Solved

Watchguard manual Branch Office VPN stability issues

Posted on 2008-06-24
14
3,944 Views
Last Modified: 2013-11-16
We have several BOVPN's and they all seem to have stability issues.  They'll connect and work but several times a day they'll drop 5 to 10 packets which is just long enough to interfere with network applications.  
In the SOHO logs I receive the following messages;
2008-06-24-17:01:08 MONITOR Quick Mode processing failed
2008-06-24-17:01:08 MONITOR get_ipsec_pref: Unable to find channel info for remote(x.x.x.x)
2008-06-24-17:01:08 MONITOR ACTION - Verify VPN IPSec Policies for x.x.x.x
2008-06-24-17:01:08 MONITOR WARNING - No Matching IPSec Policy found for x.x.x.x

In the x700 logs I get
2008-06-24 17:16:48 kernel VPN disconnected: ipsec policy (Location)
2008-06-24 17:16:54 kernel VPN connected: on South-0 for ipsec policy (Location)

Phase 1 is set to negotiate every 24 hrs and phase 2 does not expire.

I've poured over all the configs and even changed the shared secrets.   I've also changed the phase 1 and 2 settings on multiple devices to different authentication and encryption algorithms.
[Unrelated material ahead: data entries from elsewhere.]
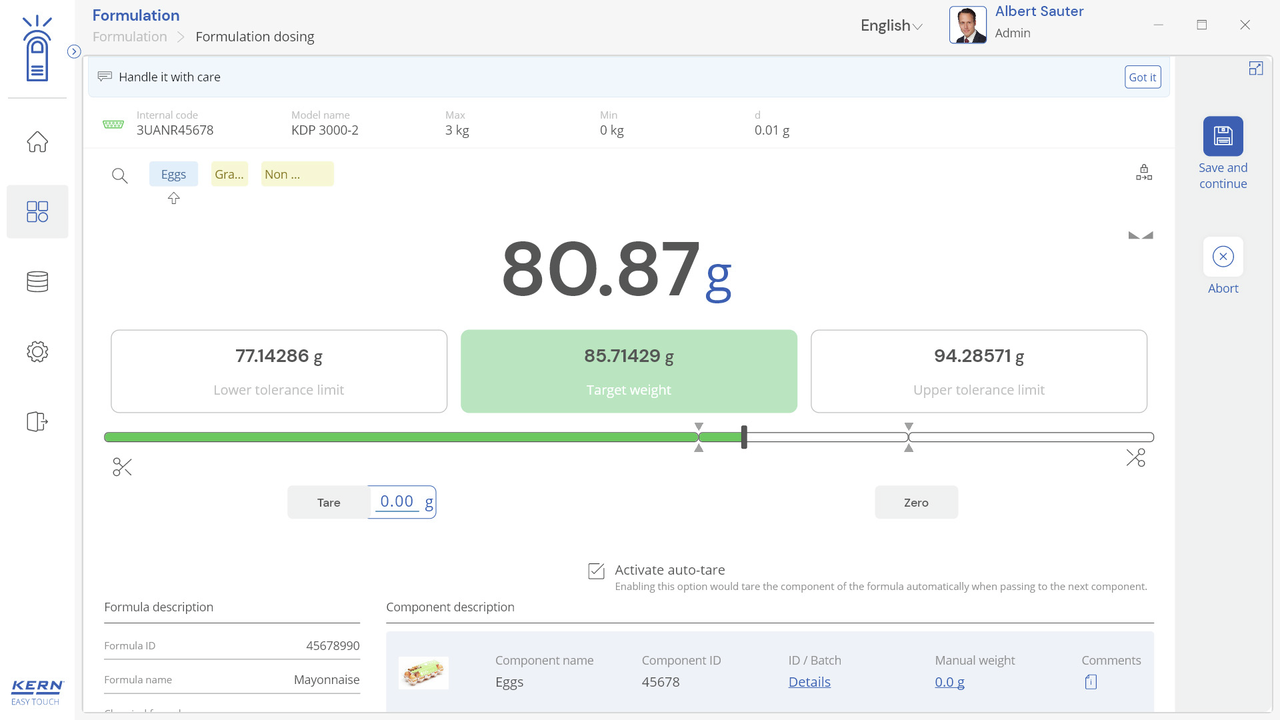Screen dimensions: 1280x720
Task: Open the English language dropdown
Action: coord(891,26)

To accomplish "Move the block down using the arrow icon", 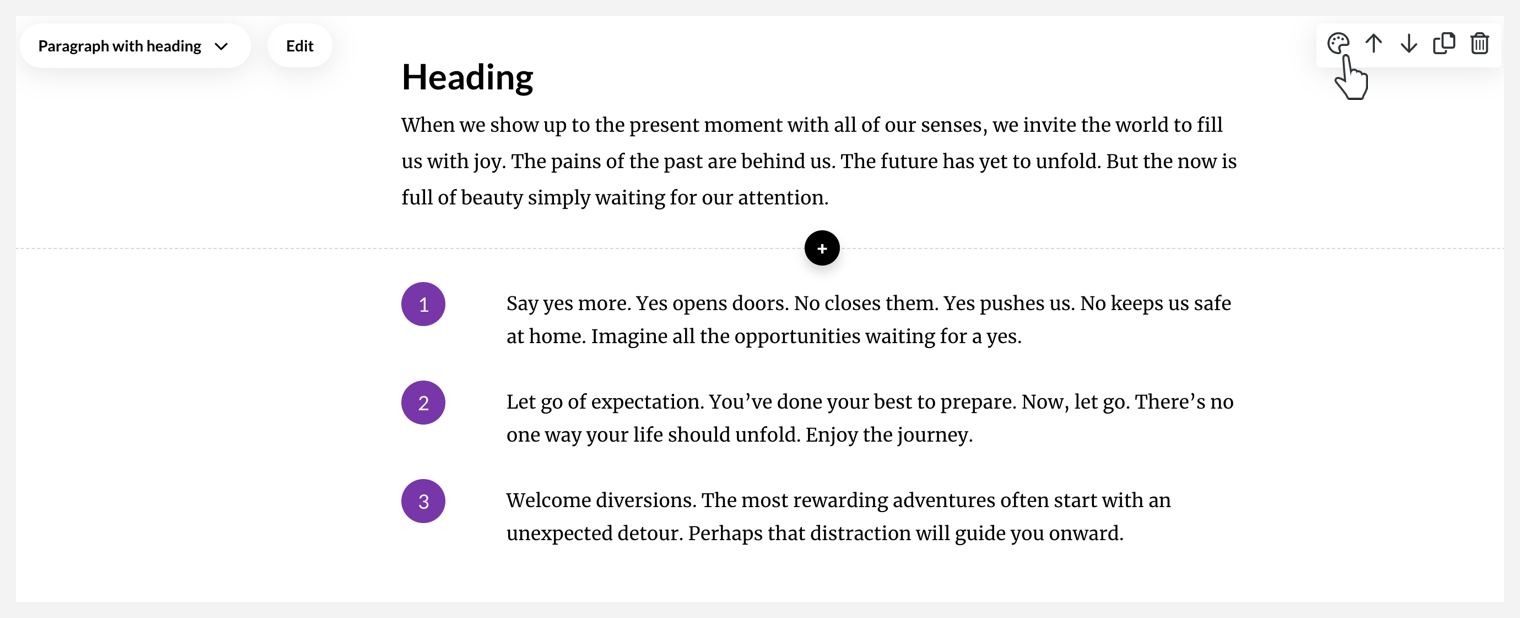I will pyautogui.click(x=1409, y=43).
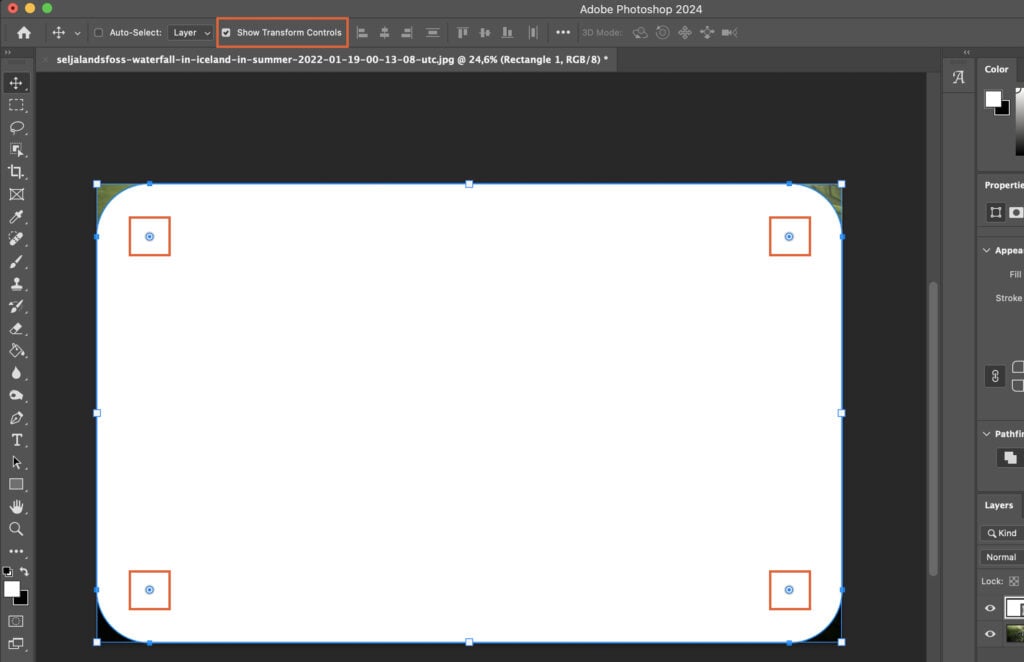Switch to the Layers panel tab
The width and height of the screenshot is (1024, 662).
point(998,505)

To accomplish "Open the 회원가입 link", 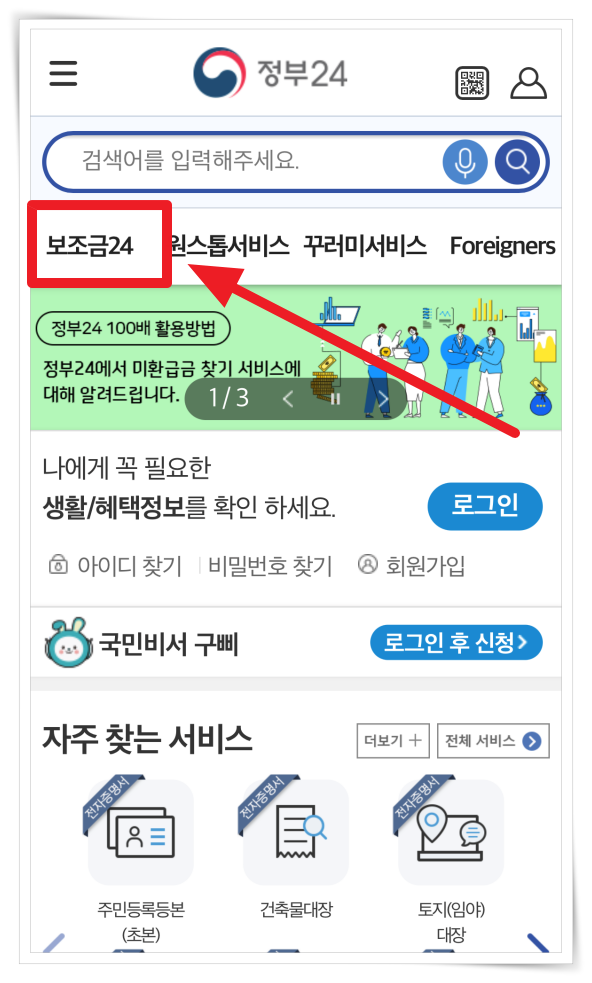I will [411, 565].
Is anyone else having these same issues?  Any Ideas on what is causing this or how to resolve?  Any help is much appreciated.  
0
Comment
Question by:Quagmire2
  • 7
  • 7
14 Comments
 
LVL 32

Assisted Solution

by:dpk_wal
dpk_wal earned 120 total points
ID: 21864246
As seen from logs, Quick Mode or phase II of VPN tunnel fails; normally when we create a VPN tunnel we configure it to re-negotiate keys for security reasons; this re-negotiations happens after every fixed interval of time or after fixed bytes are transferred.
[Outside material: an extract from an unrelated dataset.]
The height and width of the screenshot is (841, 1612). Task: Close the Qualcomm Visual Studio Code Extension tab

You have mentioned that phase II expiration is set to 0; if that is the case then above logs should not be seen.

Can you double check to make sure phII renegotiation is actually set not to expire on both ends.

As a simple test, run ping from end of the tunnel to the other end with -t option (continous pings); observe if this caused the tunnel to expire early or if this give some stability to the tunnel.

Please check and update.

Thank you.
0
 

Author Comment

by:Quagmire2
ID: 21865880
In phase 2, both sides are set to 0 for bytes and time.  We have submitted several incidents with WG support, and they recomeded lowering encryption and authentication methods as well as changing phase 2 to both zeros on the edge sites and disabled on the x700.  I just changed the x700 to enable and set to 0's.  Maybe this is the issue.

We have a real time network monitoring tool that pings the extgernal IP of the WG devices and the internal IP of the devices.  The external IP is stable.  

As I understand it, since I have phase 1 set to 24 hours, I should see the tunnel drop and renegotiate once per day??  

If I were to set the phase 2 to 24 hrs as well, would the tunnel drop 2 times per day or would both phase 1 and 2 negotiate at the same time?  

0
 

Author Comment

by:Quagmire2
ID: 21865921
The disabled/enable option on the x700 was not the issue.  I just received the same errors in the logs from abve.
0
 
LVL 32

Expert Comment

by:dpk_wal
ID: 21866062
I am not sure if you set it to 24-hours if both the keys would negotiate at the same time; in security terms they should not for security reasons! :)

As you have set it to 0 this means never expire either on byte count or time.

Does any of the site have dynamic IP address; does this re-negotiation happen when the public IP changes or all the sites have static public IP addresses.

Finally, does all the smaller devices (SOHOs and Edge(s)) are running latest firmware.

Please advice.
0
 

Author Comment

by:Quagmire2
ID: 21866489
The devices we're concerned with are the static IP sites.  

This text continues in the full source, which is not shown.